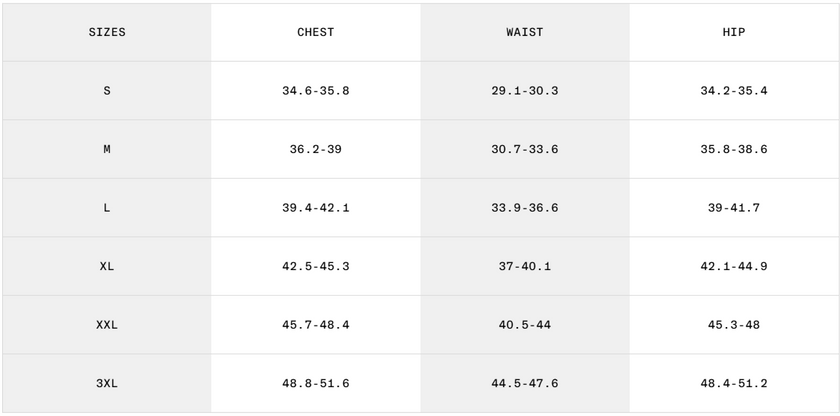Select the XXL size row label
This screenshot has height=416, width=840.
(107, 325)
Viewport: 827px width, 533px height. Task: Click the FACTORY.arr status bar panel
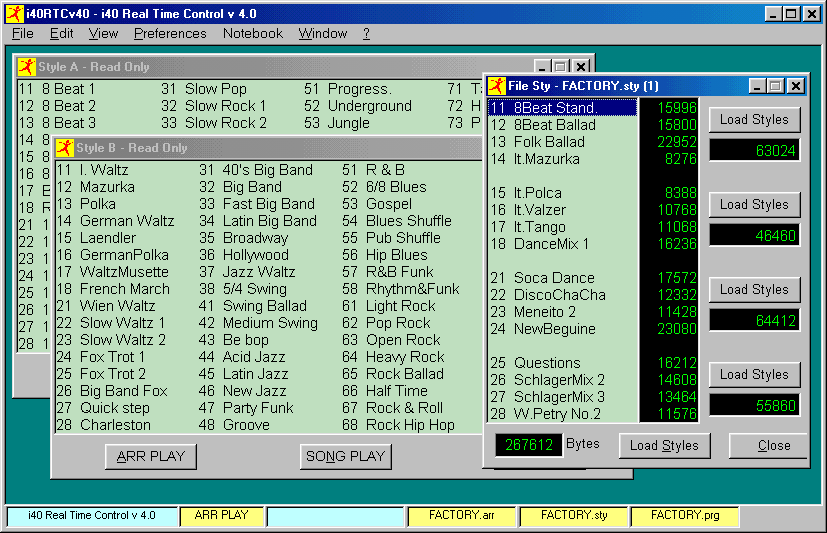tap(461, 516)
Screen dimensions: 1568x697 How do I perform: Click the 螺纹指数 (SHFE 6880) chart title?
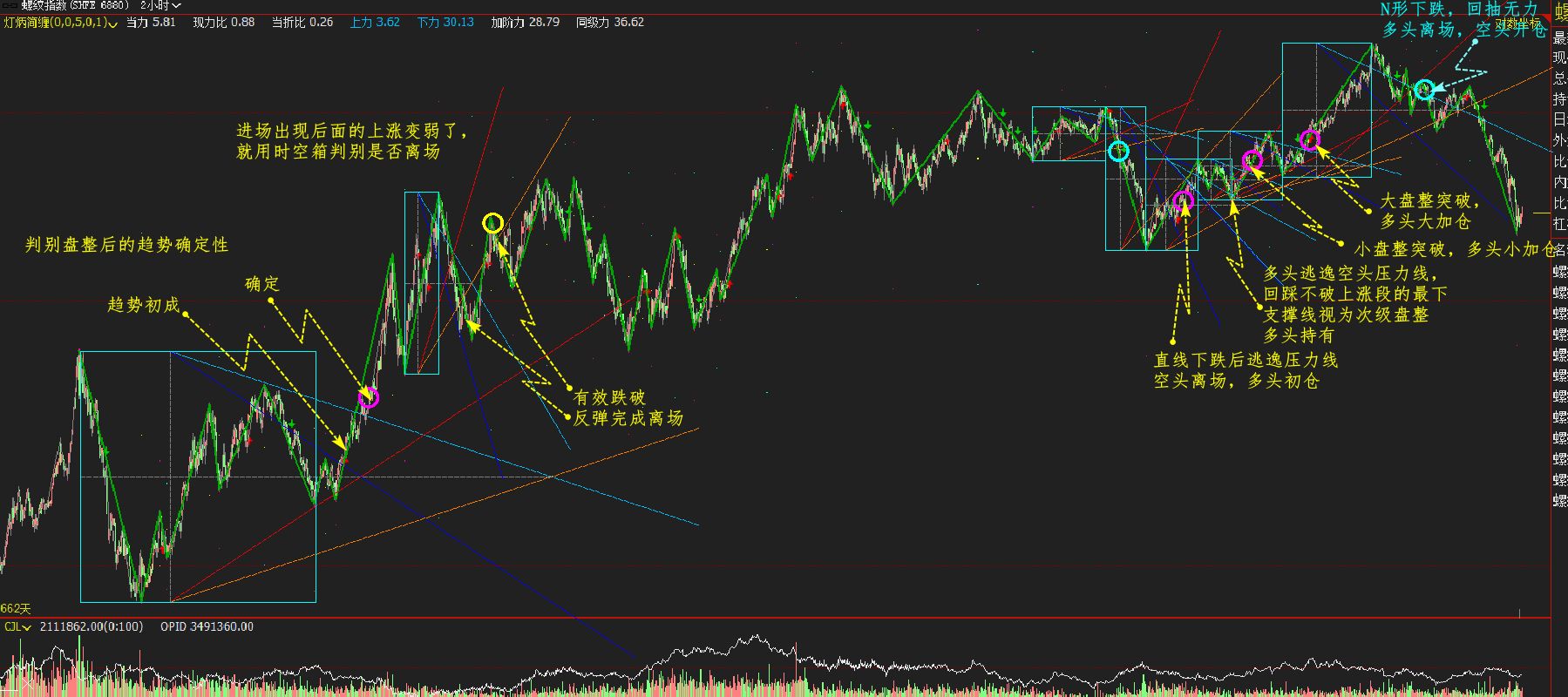[x=74, y=5]
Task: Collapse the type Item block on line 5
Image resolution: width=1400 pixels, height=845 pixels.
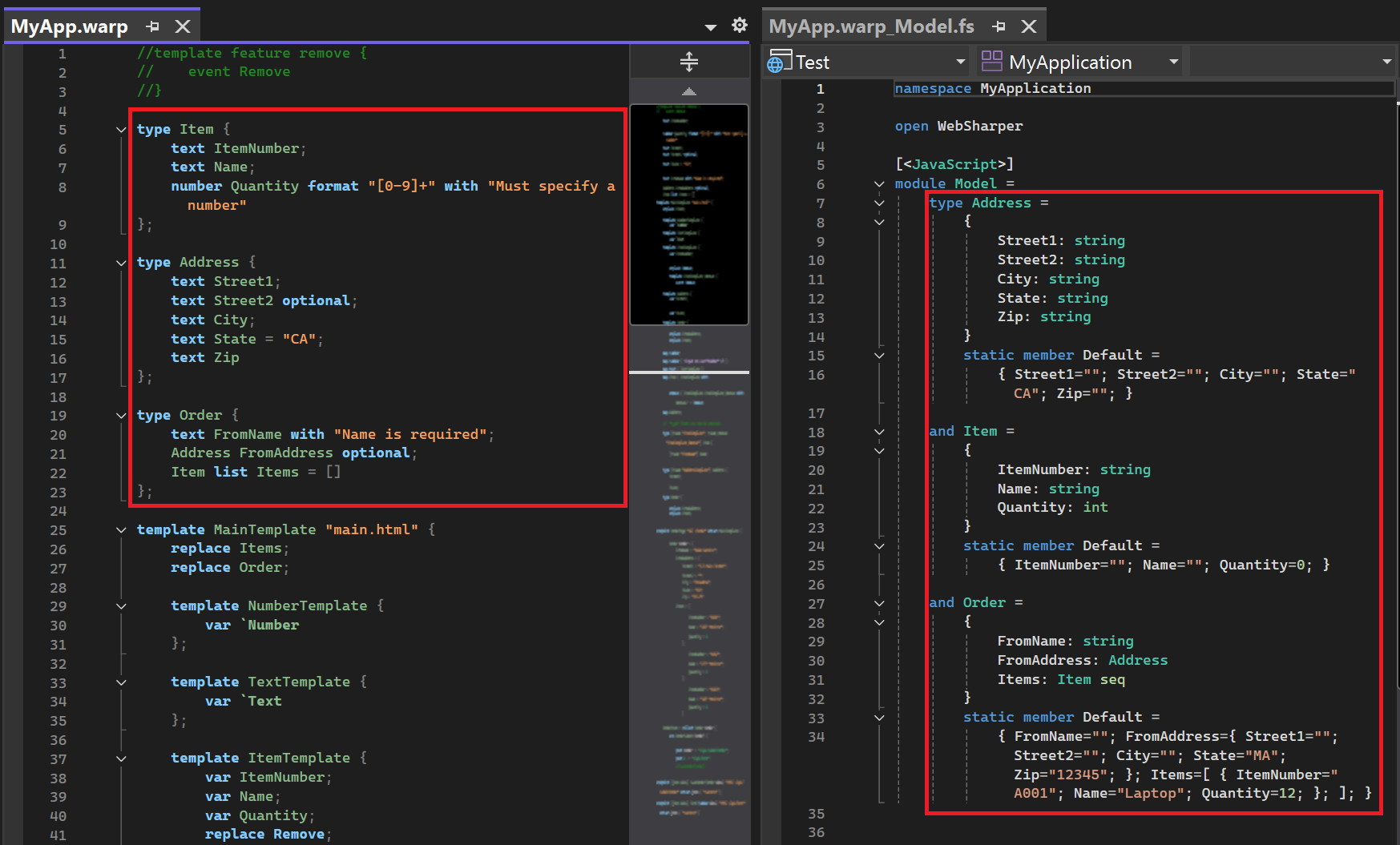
────────────────────────────────────────
Can you give these records as a Markdown table with the columns "Row" and "Line", one line per row, leaving out blank lines and the pictures?

• **EXERCISE RESULT**
| Row | Line |
|---|---|
| 1 | Select the XXL size row label |
| 2 | This screenshot has height=416, width=840. |
| 3 | (107, 325) |
| 4 | Viewport: 827px width, 533px height. Task: Click the FACTORY.arr status bar panel |
| 5 | tap(461, 516) |
| 6 | Screen dimensions: 1568x697 How do I perform: Click the 螺纹指数 (SHFE 6880) chart title? |
| 7 | [x=74, y=5] |
| 8 | Task: Collapse the type Item block on line 5 |
| 9 | Image resolution: width=1400 pixels, height=845 pixels. |